Earlier this month, the European Commission’s independent panel on privacy protection published the first draft of an opinion paper on Cloud Computing security and privacy. The group formally known as the “Article 29 Data Protection Working Party” is an independent body commissioned by the European Commission, but their work products aren’t official European Commission opinions. Nonetheless they influence the European Commission’s directives. From what I can tell, their recommendation can be summed up as caveat emptor.
The Article 29 Data Protection Working Party draft opinion summarizes but does not recommend any changes to the current state of the European Unions legal requirements on data protection as outlined in Directive 95/46/EC. The opinion simply notes that it is the “location of [the data controllers’] establishment and the activities it carries out” that triggers the applicability of the European Union’s data privacy directive. If the organization’s main location of activity is in one of the member states, it applies. This is the business as usual that companies have been living with for the past few decades for better or worse.
The Article 29 Data Protection Working Party draft opinion appears to be to define the relationship between cloud service clients and cloud service providers in terms of the European Union’s legal definitions of data controller and data processor as defined in Directive 95/46/EC. According to that Directive, a data controller is “the natural or legal person, public authority, agency or any other body that alone or jointly with others determines the purposes and means of the processing of personal data.” The Directive defines a data processor as “the natural or legal person, public authority, agency or any other body that alone or jointly with others, processes personal data on behalf of the controller.”
The Article 29 Data Protection Working Party Stakes Its Claim
The key “stake in the ground” that this Article 29 Data Protection Working Party makes is that the cloud service client should be legally considered to be the “data controller” and that the cloud service provider should be legally considered to be the data processor. The opinion sums it up like this:
“The client as the controller must accept responsibility for abiding by data protection legislation and is subject to all the legal obligations mentioned in Directive 95/46/EC and 2002/58/EC, where applicable, in particular vis-à-vis data subjects (see 3.3.1). The client should select a cloud provider that guarantees compliance with EU data protection legislation as reflected by the appropriate contractual safeguards”
While this “buyer beware” approach to defining the relationship between the cloud service client and cloud service provider seems almost like stating the obvious, I suspect it has large implications on the ability for cloud service providers to set up shop in European Union member countries.
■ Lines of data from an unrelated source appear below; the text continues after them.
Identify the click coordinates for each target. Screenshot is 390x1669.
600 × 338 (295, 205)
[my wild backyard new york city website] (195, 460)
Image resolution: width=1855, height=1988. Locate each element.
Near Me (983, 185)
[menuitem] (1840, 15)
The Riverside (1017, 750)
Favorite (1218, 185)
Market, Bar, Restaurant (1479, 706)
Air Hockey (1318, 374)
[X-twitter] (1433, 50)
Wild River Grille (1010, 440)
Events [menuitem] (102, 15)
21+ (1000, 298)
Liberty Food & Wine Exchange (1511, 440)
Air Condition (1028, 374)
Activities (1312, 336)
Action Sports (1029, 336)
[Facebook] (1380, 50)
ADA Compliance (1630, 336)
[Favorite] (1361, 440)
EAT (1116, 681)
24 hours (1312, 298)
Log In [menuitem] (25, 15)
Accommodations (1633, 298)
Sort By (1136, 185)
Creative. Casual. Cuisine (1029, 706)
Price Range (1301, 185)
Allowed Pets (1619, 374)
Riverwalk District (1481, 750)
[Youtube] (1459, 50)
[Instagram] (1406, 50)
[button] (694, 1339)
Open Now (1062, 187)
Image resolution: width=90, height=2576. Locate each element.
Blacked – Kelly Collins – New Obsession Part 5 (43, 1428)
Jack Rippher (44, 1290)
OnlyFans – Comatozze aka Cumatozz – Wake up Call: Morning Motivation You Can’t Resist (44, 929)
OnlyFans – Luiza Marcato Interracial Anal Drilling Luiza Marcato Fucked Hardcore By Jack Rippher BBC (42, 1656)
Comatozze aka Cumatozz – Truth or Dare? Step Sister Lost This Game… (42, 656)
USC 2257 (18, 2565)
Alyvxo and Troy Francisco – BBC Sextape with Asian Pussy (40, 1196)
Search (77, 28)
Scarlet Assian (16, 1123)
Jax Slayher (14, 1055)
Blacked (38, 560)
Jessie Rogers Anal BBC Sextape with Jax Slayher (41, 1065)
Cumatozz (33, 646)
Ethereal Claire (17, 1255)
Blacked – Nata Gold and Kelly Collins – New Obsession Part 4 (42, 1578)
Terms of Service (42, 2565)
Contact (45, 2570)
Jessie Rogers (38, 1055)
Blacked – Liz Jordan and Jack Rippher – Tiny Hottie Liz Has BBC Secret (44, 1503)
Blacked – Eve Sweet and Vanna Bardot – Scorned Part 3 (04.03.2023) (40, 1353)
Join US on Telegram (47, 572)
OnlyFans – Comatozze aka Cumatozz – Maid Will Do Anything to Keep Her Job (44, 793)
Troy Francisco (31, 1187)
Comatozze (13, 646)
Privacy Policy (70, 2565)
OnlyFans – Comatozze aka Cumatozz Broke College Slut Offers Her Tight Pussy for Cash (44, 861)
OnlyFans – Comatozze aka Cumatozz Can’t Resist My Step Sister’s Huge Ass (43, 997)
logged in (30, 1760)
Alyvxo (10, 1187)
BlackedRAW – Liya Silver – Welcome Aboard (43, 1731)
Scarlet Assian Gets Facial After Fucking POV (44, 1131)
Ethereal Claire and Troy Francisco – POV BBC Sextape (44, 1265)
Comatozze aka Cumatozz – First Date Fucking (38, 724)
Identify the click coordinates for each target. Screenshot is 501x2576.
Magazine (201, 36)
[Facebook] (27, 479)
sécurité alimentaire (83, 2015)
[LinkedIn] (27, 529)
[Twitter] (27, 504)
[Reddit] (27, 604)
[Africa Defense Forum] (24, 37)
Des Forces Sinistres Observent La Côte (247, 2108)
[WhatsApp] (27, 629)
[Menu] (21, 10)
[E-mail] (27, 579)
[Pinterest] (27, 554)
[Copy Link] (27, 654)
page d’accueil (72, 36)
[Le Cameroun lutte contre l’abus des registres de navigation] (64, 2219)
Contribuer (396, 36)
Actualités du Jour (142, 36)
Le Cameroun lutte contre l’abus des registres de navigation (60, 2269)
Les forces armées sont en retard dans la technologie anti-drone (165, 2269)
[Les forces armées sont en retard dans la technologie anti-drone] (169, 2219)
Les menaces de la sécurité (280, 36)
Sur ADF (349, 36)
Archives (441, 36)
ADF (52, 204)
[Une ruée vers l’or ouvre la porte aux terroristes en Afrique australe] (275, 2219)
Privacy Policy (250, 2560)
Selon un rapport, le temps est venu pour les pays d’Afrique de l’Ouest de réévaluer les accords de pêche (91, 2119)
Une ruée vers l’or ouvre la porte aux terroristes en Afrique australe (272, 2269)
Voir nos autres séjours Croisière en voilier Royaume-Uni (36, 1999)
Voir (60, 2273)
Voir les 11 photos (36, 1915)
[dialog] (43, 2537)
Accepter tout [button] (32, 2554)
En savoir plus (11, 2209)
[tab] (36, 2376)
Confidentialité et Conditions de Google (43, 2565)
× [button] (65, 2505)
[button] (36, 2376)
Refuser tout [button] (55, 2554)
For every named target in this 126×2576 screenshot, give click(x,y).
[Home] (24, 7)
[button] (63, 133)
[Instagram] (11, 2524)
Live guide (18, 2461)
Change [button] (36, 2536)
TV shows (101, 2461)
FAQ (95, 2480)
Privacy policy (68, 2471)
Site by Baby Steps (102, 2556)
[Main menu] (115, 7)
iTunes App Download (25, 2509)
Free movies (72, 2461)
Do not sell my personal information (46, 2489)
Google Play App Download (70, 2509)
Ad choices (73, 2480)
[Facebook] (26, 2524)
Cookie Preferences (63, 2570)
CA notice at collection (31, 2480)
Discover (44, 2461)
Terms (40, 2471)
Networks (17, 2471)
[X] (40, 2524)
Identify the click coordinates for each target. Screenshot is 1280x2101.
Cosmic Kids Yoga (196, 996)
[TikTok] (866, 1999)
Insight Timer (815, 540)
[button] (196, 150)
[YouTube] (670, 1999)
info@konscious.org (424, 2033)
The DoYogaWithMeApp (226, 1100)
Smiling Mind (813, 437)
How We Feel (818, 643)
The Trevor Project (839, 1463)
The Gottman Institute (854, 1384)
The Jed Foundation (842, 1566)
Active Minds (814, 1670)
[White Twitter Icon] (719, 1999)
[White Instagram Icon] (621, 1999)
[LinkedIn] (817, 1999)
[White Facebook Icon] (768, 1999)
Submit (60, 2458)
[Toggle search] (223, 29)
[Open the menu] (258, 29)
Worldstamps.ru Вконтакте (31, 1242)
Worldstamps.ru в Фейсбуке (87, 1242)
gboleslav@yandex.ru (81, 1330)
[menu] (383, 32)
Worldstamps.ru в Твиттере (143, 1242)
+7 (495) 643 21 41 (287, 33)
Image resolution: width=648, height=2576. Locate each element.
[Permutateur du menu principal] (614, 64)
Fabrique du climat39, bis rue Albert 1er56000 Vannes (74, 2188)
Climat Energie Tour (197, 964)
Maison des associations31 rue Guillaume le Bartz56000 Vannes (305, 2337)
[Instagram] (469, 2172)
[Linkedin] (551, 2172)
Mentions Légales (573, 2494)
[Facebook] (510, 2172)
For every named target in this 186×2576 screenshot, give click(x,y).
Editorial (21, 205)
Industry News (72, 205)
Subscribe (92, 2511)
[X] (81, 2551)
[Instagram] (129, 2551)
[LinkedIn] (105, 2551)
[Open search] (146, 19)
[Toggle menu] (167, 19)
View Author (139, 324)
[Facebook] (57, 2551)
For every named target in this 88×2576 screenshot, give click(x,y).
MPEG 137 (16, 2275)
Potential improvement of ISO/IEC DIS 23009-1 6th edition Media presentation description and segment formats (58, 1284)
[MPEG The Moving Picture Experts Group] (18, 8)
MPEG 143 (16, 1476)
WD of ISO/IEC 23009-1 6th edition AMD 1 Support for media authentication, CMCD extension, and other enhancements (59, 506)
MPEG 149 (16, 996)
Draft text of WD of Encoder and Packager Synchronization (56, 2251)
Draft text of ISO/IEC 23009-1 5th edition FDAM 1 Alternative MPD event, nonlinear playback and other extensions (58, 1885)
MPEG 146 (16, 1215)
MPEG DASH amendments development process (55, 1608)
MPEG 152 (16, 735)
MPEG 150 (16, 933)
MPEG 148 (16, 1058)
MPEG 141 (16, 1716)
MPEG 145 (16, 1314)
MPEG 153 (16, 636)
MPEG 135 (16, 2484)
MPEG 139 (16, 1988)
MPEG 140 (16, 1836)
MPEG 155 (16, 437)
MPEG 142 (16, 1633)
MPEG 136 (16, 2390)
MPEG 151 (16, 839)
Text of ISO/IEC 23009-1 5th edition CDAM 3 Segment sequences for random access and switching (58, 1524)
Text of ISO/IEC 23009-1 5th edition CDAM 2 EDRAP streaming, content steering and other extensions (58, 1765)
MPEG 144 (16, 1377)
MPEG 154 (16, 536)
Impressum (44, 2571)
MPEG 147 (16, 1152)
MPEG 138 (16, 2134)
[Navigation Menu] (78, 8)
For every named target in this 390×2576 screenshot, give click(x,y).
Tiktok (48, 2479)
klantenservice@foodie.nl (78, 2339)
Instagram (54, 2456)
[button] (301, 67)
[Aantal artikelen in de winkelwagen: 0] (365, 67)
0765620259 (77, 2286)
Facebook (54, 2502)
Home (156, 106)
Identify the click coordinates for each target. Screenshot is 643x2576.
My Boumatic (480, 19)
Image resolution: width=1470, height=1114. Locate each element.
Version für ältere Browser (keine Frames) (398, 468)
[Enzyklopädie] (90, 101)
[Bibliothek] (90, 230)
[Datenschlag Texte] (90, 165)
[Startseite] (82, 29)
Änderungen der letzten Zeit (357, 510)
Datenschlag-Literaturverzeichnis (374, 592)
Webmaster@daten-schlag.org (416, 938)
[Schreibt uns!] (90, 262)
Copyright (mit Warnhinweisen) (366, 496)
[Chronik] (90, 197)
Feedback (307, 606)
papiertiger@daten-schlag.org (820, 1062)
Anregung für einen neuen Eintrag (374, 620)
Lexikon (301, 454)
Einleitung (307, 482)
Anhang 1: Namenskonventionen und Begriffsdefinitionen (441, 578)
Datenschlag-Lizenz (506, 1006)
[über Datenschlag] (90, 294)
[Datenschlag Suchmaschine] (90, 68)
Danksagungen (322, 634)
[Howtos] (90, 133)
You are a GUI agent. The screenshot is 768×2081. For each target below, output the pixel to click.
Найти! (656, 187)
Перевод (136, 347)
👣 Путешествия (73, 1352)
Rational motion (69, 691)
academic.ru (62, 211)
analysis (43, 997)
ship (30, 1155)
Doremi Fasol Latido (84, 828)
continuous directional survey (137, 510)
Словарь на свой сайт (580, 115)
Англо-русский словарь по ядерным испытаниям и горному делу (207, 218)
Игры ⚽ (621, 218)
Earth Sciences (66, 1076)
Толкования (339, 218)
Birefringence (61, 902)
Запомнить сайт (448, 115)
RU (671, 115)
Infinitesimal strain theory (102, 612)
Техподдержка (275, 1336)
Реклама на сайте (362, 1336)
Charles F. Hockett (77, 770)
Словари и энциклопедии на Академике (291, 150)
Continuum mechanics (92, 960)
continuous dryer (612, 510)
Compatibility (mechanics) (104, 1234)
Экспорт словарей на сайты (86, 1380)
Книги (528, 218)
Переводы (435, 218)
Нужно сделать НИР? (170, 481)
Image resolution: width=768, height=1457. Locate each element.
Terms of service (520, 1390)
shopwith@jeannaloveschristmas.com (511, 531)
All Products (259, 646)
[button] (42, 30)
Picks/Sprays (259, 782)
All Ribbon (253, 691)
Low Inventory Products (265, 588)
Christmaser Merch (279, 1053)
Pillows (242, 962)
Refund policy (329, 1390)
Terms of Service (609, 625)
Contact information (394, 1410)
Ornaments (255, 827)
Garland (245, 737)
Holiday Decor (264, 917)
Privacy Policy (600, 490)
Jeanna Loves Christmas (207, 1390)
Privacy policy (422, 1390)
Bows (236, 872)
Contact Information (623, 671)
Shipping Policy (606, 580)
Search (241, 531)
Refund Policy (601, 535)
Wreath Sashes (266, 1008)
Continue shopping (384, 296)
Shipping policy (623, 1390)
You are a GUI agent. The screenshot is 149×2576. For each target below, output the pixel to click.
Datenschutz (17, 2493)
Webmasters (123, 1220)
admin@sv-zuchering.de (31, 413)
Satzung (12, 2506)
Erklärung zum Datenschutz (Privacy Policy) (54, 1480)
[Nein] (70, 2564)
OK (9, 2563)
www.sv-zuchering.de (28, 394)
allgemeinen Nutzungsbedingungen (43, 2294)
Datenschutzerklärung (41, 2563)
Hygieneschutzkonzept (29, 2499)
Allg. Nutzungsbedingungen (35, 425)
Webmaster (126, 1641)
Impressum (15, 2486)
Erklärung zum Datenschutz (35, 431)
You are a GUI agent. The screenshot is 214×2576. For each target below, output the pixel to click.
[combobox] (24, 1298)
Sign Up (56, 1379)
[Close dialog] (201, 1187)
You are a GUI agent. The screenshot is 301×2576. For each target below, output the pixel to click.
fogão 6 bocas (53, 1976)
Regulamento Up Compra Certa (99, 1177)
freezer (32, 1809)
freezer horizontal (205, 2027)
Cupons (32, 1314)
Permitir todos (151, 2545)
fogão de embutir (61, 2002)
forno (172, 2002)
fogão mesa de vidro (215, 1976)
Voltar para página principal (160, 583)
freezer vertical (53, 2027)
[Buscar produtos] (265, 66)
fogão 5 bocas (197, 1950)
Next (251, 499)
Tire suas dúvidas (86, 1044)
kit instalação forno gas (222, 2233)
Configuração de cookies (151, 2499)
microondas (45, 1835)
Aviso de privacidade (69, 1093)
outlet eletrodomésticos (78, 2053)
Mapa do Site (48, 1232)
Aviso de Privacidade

If the Article 29 Data Protection Working Party opinion is adopted and enacted into appropriate directives by the European Commission, this principle provides a certain amount of legal certainty about their obligations and relationships.
Not that the cloud service providers are off the hook in terms of security and privacy responsibilities. For one thing, the Article 29 Data Protection Working Party opinion makes it clear that there are cases where data and information generated while providing services for a client may be considered to be data controlled by the cloud service provider. Off the top of my head things like customer demographic data and usage statistics data come to mind. For these types of data that the cloud service provider collects and uses, it would be considered to be the data controller for that data.
But more to the point, the Article 29 Data Protection Working Party opinion explicitly calls for the cloud service providers to provide all the necessary transparency about their operations and security controls to enable the clients to ensure they are complying with their responsibilities per Directive 95/46/EC:
A key conclusion of this Opinion is that businesses and administrations wishing to use cloud computing should conduct, as a first step, a comprehensive and thorough risk analysis. All cloud providers offering services in the EEA should provide the cloud client with all the information necessary to rightly assess the pros and cons of adopting such a service. Security, transparency and legal certainty for the clients should be key drivers behind the offer of cloud computing services.
It sounds like a very weak opinion, like an exercise in spending 27 pages of legal text to say “caveat emptor.” But sometimes the most obvious stakes in the ground are the most important.